[SOURCE DATA Boundary: Start]

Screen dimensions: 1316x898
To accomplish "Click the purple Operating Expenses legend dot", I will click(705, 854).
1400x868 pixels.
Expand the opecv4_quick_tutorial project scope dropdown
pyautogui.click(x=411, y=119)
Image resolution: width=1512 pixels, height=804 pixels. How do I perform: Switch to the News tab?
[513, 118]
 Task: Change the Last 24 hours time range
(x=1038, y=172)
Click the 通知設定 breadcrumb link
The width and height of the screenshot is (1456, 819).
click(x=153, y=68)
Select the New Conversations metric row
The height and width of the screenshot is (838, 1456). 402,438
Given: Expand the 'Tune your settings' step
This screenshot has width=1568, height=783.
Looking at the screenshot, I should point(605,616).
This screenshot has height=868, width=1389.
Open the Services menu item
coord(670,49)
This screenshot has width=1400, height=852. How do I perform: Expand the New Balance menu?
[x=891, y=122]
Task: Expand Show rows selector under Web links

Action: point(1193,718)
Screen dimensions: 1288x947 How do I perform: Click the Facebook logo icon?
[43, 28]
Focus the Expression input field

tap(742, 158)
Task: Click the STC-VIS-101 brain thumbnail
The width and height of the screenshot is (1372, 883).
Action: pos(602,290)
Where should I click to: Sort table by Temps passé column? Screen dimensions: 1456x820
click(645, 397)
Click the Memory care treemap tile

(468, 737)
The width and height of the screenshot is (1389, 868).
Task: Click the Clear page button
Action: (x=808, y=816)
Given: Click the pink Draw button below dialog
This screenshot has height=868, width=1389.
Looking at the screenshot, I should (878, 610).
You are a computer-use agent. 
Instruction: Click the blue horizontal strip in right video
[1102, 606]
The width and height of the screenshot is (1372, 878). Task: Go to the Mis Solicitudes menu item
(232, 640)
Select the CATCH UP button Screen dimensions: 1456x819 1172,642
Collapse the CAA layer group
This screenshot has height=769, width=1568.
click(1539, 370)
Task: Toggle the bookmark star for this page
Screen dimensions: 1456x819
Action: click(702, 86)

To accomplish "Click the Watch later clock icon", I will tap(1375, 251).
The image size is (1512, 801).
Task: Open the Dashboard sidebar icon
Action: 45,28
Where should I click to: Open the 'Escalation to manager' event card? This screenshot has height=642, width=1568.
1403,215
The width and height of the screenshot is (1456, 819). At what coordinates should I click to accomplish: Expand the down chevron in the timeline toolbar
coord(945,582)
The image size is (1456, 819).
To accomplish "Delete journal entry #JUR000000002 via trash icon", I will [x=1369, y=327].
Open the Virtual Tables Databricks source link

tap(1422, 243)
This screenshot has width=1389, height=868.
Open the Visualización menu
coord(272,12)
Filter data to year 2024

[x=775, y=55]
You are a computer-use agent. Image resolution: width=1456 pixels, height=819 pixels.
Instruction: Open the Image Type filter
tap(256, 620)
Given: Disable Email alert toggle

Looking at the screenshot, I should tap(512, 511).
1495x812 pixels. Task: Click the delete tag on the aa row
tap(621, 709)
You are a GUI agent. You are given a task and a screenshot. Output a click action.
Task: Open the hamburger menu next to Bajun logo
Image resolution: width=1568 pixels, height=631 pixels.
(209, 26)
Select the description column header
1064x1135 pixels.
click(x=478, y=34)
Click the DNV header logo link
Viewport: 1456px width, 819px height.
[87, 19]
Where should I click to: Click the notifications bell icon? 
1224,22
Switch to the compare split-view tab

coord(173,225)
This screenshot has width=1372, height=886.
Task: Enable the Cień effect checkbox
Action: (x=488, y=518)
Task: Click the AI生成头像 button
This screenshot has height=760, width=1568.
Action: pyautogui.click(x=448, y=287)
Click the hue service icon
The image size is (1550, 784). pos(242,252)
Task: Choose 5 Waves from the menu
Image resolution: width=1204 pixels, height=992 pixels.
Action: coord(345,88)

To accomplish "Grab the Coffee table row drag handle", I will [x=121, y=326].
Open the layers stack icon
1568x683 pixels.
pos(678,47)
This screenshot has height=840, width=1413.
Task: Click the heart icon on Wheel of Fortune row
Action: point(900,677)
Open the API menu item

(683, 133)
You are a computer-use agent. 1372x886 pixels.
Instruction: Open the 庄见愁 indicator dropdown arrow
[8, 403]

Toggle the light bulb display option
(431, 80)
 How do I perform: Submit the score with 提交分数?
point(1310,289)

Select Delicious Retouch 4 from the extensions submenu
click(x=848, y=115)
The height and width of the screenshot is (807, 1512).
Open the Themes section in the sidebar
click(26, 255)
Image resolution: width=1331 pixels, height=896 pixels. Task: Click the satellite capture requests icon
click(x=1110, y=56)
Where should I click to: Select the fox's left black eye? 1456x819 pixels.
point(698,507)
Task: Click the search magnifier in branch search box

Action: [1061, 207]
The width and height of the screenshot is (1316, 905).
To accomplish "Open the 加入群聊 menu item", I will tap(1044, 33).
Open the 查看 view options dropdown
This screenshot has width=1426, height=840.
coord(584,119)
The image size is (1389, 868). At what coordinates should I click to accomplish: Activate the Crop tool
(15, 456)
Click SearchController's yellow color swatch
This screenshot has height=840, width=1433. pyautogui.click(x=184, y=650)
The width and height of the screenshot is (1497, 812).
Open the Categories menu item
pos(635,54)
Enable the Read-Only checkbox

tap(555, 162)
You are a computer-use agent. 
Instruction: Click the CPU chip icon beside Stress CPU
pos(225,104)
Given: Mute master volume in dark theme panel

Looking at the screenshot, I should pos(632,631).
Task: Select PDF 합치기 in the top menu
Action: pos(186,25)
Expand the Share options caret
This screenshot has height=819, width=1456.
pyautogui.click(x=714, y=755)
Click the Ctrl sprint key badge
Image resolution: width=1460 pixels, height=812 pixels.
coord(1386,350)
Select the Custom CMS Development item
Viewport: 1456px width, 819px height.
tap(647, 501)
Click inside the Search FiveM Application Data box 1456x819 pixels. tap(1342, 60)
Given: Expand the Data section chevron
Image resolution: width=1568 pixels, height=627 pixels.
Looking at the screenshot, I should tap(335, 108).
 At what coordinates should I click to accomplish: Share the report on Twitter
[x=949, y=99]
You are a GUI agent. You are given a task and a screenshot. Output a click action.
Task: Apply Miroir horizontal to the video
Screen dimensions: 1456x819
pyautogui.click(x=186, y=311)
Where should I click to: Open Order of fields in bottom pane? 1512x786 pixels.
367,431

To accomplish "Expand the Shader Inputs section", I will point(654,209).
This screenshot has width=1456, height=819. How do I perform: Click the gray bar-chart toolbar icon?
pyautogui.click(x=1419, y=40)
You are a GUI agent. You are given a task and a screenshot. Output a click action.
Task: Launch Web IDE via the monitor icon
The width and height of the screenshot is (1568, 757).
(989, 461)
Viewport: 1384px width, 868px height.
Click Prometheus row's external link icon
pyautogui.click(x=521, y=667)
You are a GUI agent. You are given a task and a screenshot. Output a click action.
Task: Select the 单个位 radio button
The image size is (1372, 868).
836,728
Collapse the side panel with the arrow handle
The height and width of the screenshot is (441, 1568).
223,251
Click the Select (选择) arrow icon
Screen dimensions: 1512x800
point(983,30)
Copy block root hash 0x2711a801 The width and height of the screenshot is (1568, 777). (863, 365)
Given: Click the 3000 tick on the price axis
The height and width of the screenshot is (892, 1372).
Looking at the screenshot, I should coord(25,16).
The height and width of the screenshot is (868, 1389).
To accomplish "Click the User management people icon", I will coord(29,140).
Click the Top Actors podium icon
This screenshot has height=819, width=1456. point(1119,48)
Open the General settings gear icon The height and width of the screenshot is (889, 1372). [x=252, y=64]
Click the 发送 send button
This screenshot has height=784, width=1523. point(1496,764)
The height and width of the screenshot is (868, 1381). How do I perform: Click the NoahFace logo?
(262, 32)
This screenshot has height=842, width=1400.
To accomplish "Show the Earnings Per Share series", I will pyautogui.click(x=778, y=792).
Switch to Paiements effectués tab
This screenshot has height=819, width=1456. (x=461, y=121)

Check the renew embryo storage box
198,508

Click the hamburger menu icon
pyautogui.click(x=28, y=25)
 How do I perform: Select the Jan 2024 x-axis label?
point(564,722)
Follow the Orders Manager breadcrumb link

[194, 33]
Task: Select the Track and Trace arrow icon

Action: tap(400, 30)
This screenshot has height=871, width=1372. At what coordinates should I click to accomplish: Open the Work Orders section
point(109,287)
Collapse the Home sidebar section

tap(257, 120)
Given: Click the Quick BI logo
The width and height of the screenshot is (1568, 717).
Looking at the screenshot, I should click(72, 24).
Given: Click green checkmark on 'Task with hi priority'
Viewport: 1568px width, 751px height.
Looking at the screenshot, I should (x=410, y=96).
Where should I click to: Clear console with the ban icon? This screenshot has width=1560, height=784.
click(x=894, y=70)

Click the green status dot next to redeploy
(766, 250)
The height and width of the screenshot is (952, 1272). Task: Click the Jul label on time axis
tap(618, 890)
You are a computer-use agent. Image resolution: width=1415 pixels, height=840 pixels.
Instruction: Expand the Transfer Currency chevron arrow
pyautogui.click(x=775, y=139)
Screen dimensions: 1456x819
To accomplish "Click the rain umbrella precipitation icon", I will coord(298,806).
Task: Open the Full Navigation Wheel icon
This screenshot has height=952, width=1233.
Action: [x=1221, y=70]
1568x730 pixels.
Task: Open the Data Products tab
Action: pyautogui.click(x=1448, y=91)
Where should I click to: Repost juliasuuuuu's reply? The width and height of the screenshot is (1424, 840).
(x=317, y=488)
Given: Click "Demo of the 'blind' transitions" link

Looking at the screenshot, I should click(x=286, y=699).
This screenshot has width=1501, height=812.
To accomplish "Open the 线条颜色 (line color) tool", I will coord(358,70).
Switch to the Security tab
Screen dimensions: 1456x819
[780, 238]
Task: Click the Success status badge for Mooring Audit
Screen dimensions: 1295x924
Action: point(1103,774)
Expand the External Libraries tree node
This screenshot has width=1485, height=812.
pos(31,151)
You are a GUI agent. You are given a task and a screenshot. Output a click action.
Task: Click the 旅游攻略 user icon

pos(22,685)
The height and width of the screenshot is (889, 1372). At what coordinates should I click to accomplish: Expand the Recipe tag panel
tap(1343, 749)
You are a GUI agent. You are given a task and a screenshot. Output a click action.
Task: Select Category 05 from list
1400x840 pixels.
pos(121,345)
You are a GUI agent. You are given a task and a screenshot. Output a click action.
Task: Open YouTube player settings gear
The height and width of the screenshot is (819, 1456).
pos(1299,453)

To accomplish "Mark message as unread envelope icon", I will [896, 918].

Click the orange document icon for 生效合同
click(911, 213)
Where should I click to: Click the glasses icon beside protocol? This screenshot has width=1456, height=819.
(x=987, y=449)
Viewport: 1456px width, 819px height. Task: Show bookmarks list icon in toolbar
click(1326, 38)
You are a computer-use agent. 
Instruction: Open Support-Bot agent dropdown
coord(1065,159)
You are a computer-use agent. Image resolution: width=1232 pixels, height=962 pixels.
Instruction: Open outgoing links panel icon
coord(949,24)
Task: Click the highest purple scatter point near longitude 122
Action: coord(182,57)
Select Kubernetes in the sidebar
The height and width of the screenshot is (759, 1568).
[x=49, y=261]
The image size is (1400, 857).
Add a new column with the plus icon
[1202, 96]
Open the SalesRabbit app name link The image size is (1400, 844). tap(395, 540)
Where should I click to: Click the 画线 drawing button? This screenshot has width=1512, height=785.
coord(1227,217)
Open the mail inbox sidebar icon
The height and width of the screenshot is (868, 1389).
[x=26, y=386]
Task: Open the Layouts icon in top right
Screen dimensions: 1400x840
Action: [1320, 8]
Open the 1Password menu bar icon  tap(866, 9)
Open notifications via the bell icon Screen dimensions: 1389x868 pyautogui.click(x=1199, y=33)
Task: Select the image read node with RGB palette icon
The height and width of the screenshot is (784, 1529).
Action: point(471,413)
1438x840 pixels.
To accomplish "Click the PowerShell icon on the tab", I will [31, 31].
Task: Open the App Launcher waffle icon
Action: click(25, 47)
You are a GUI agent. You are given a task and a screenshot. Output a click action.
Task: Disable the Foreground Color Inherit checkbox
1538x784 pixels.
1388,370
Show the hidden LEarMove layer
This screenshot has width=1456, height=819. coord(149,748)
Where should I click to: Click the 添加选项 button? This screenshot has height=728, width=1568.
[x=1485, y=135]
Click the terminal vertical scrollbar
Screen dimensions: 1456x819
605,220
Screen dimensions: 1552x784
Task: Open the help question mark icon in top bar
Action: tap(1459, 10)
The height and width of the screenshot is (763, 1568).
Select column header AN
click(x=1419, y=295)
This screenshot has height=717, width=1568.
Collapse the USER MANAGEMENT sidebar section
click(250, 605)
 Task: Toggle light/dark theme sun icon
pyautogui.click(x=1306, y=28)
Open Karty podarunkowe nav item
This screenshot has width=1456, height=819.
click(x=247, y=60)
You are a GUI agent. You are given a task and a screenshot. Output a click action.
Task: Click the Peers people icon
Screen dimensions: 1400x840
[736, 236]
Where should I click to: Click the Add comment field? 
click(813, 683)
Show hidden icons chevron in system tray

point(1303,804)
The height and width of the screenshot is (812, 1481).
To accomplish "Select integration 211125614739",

[SOURCE DATA Boundary: End]

> YOUR OBJECTIVE
Filter the entries down to the lines holding the string "handle". Copy each of those lines.

> SOLUTION TO THIS TASK
To accomplish "Grab the Coffee table row drag handle", I will [x=121, y=326].
Collapse the side panel with the arrow handle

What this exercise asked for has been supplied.